Reputation: 47
I have a bloated table, its name is "role_info". There are about 20K insert operations and a lot of update operations per day, there are no delete operations. The table is about 4063GB now. We have migrated the table to another database using dump, and the new table is about 62GB, so the table on the old database is bloated very seriously.
PostgreSQL version: 9.5.4
The table schema is below:
CREATE TABLE "role_info" (
"roleId" bigint NOT NULL,
"playerId" bigint NOT NULL,
"serverId" int NOT NULL,
"status" int NOT NULL,
"baseData" bytea NOT NULL,
"detailData" bytea NOT NULL,
PRIMARY KEY ("roleId")
);
CREATE INDEX "idx_role_info_serverId_playerId_roleId" ON "role_info" ("serverId", "playerId", "roleId");
The average size of field 'detailData' is about 13KB each line.
There are some SQL execution results below:
1)
SELECT
relname AS name,
pg_stat_get_live_tuples(c.oid) AS lives,
pg_stat_get_dead_tuples(c.oid) AS deads
FROM pg_class c
ORDER BY deads DESC;
Execution Result:
2)
SELECT *,
Pg_size_pretty(total_bytes) AS total,
Pg_size_pretty(index_bytes) AS INDEX,
Pg_size_pretty(toast_bytes) AS toast,
Pg_size_pretty(table_bytes) AS TABLE
FROM (SELECT *,
total_bytes - index_bytes - Coalesce(toast_bytes, 0) AS
table_bytes
FROM (SELECT c.oid,
nspname AS table_schema,
relname AS TABLE_NAME,
c.reltuples AS row_estimate,
Pg_total_relation_size(c.oid) AS total_bytes,
Pg_indexes_size(c.oid) AS index_bytes,
Pg_total_relation_size(reltoastrelid) AS toast_bytes
FROM pg_class c
LEFT JOIN pg_namespace n
ON n.oid = c.relnamespace
WHERE relkind = 'r') a
WHERE table_schema = 'public'
ORDER BY total_bytes DESC) a;
3)
I have tried to vacuum full the table "role_info", but it seemed blocked by some other process, and didn't execute at all.
select * from pg_stat_activity where query like '%VACUUM%' and query not like '%pg_stat_activity%';
select * from pg_locks;
There are parameters of vacuum:
I have two questions:
Upvotes: 2
Views: 1975
Reputation: 44137
With your autovacuum settings, it will sleep for 20ms once for every 10 pages (200 cost_limit / 20 cost_dirty) it dirties. Even more because there will also be cost_hit and cost_miss as well. At that rate is would take over 12 days to autovacuum a 4063GB table which is mostly in need of dirtying pages. That is just the throttling time, not counting the actual work-time, nor the repeated scanning of the indexes. So it the actual run time could be months. The chances of autovacuum getting to run to completion in one sitting without being interrupted by something could be pretty low. Does your database get restarted often? Do you build and drop indexes on this table a lot, or add and drop partitions, or run ALTER TABLE?

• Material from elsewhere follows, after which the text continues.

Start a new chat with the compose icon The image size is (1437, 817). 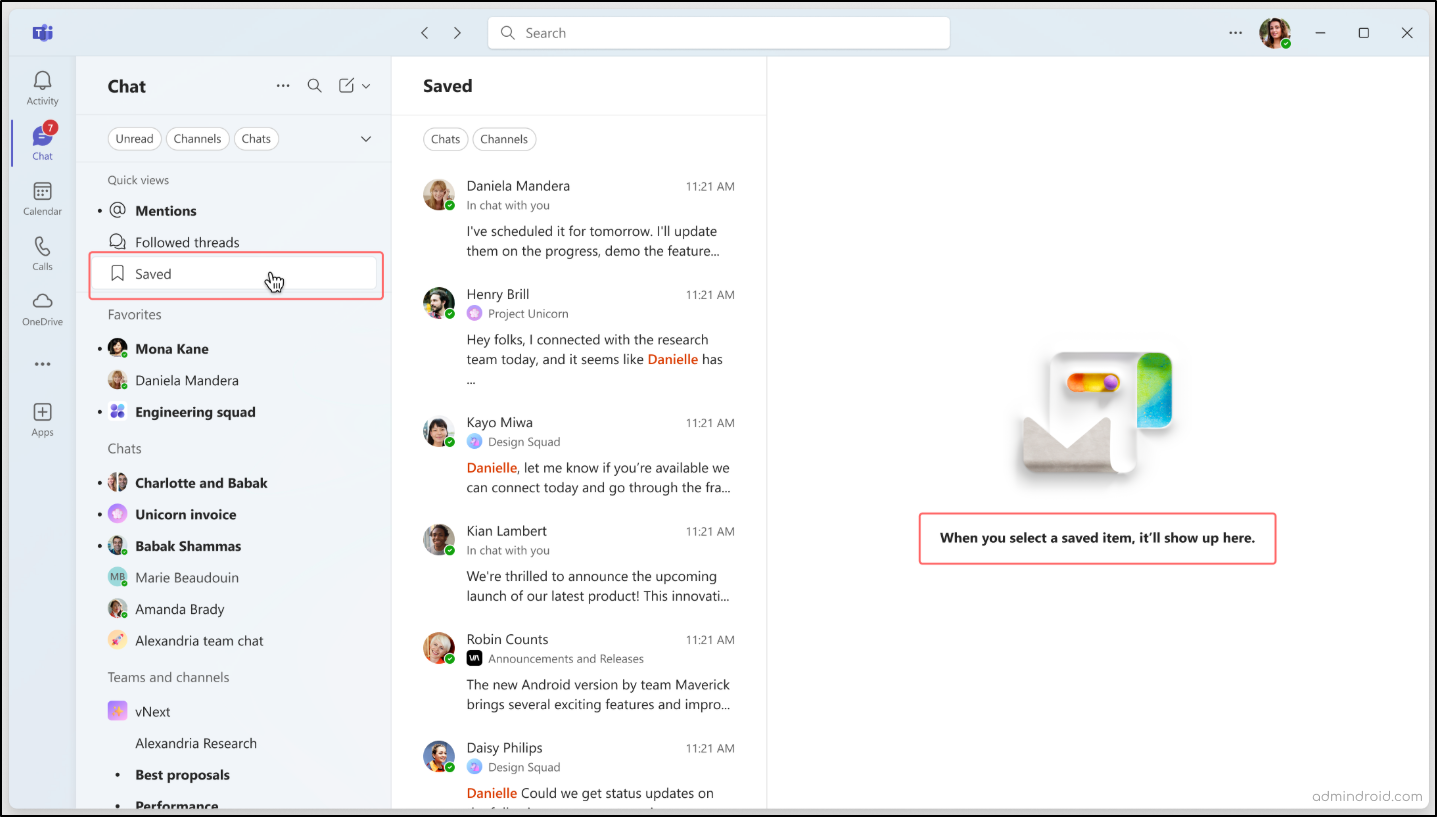click(347, 86)

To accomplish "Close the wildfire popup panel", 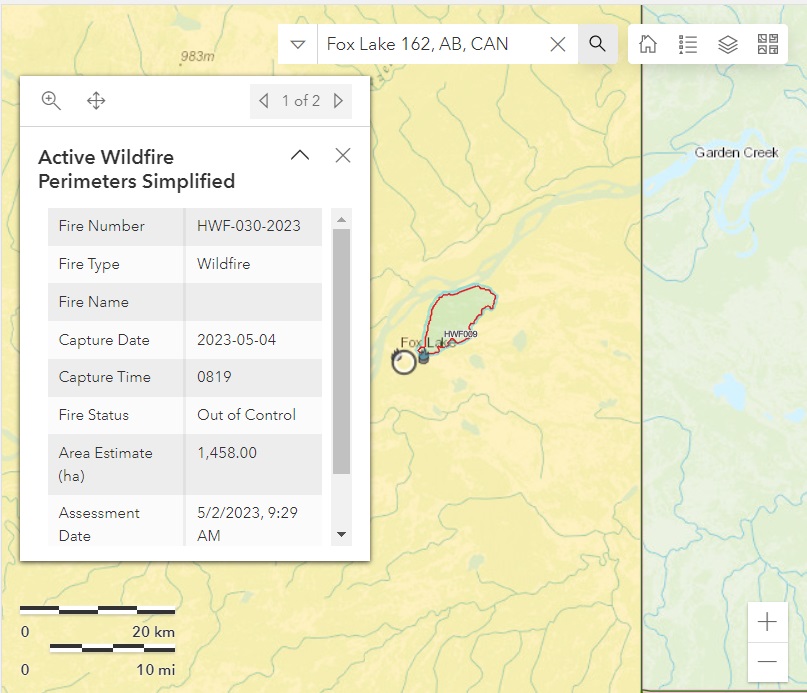I will [x=343, y=155].
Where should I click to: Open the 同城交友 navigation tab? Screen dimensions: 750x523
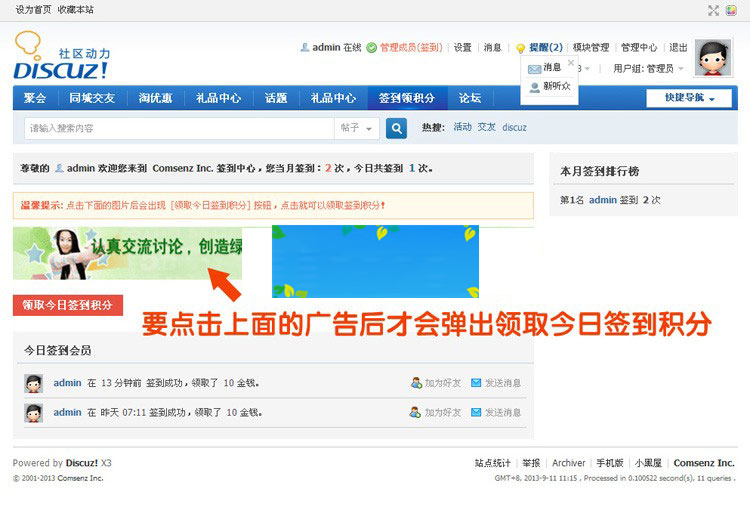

Note that in v12, the default setting of autovacuum_vacuum_cost_delay was lowered by a factor of 10. This is not just because of some change to the code in v12, it was because we realized the default setting was just not sensible on modern hardware. So it would probably make sense to backport this change your existing database, if not go even further. Before 12, you can't lower to less than 1 ms, but you could lower it to 1 ms and also either increase autovacuum_vacuum_cost_delay or lower vacuum_cost_page_* setting.
Now this analysis is based on the table already being extremely bloated. Why didn't autovacuum prevent it from getting this bloated in the first place, back when the table was small enough to be autovacuumed in a reasonable time? That is hard to say. We really have no evidence as to what happened back then. Maybe your settings were even more throttled than they are now (although unlikely as it looks like you just accepted the defaults), maybe it was constantly interrupted by something. What is the "autovacuum_count" from pg_stat_all_tables for the table and its toast table?
Why did the vacuum full blocked?
Because that is how it works, as documented. That is why it is important to avoid getting into this situation in the first place. VACUUM FULL needs to swap around filenodes at the end, and needs an AccessExclusive lock to do that. It could take a weaker lock at first and then try to upgrade to AccessExclusive later, but lock upgrades have a strong deadlock risk, so it takes the strongest lock it needs up front.
You need a maintenance window where no one else is using the table. If you think you are already in such window, then you should look at the query text for the process doing the blocking. Because the lock already held is ShareUpdateExclusive, the thing holding it is not a normal query/DML, but some kind of DDL or maintenance operation.
If you can't take a maintenance window now, then you can at least do a manual VACUUM without the FULL. This takes a much weaker lock. It probably won't shrink the table dramatically, but should at least free up space for internal reuse so it stops getting even bigger while you figure out when you can schedule a maintenance window or what your other next steps are.